A good variety of breakfast options if providing bed and breakfast. Cyclists can convert carbohydrates to energy at a phenomenal rate. Provide information about the local town – where to get an evening meal and so on.

If your accommodation is a bit of a distance from the rail trail, then why not offer free a pickup and return service to and from the rail trail?

I’ve focussed on cycle tourism because cyclists represent about 85% of the market, but much of what I’ve written applies to hikers and trail runners as well. Horse riders have additional needs such as yards and water troughs for their horses.

As a business operator, you get out of the BVRT what you put into it. There are some businesses that do most of this really well, but for the Brisbane Valley Rail Trail to be a world class tourism destination, we all need to work at it.

If you’re operating a business that caters for rail trail tourism, ask yourself, what do my customers need? Perhaps seek feedback from them.

As one person commented. “People do the trail for an experience, and businesses along the trail can attract those tourists/travellers by catering for their wants and needs.”

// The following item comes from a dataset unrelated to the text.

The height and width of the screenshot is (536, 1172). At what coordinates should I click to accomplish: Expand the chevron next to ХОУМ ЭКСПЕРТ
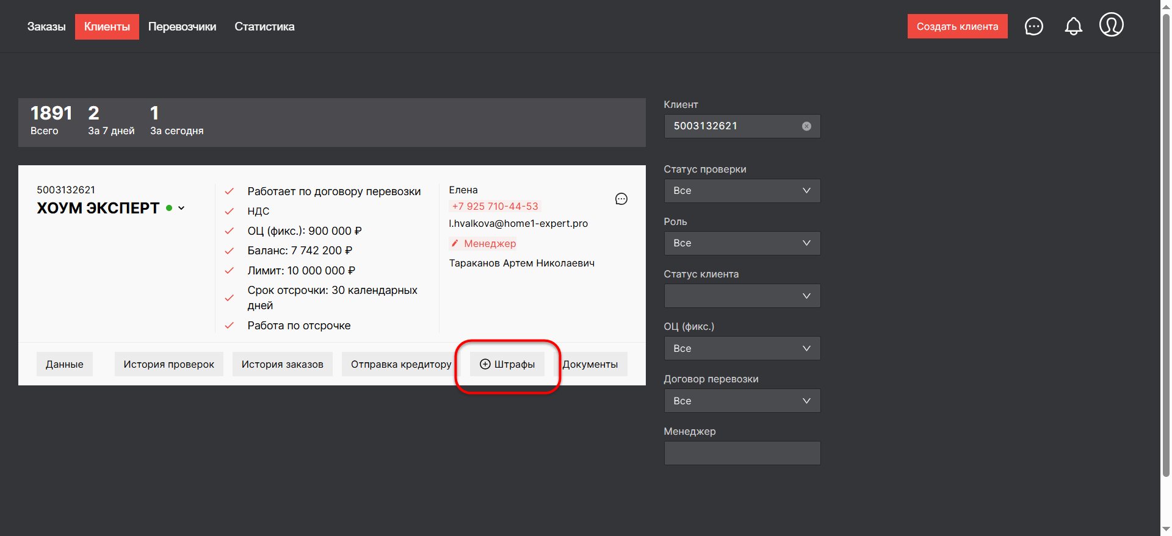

There’s plenty of room for growth in the Brisbane Valley Rail Trail tourism sector and the Queensland Government is investing significantly in marketing for the rail trail.

COVID travel restrictions provide an excellent opportunity. There’s a lot of people with disposable income now looking for things to do locally because they can’t travel overseas.

I remember writing in the past that the Brisbane Valley Rail Trail is paved with gold. It was a grandiose claim at the time, but it’s turned out to be true.

Like all good things in life, you need to work hard to get it.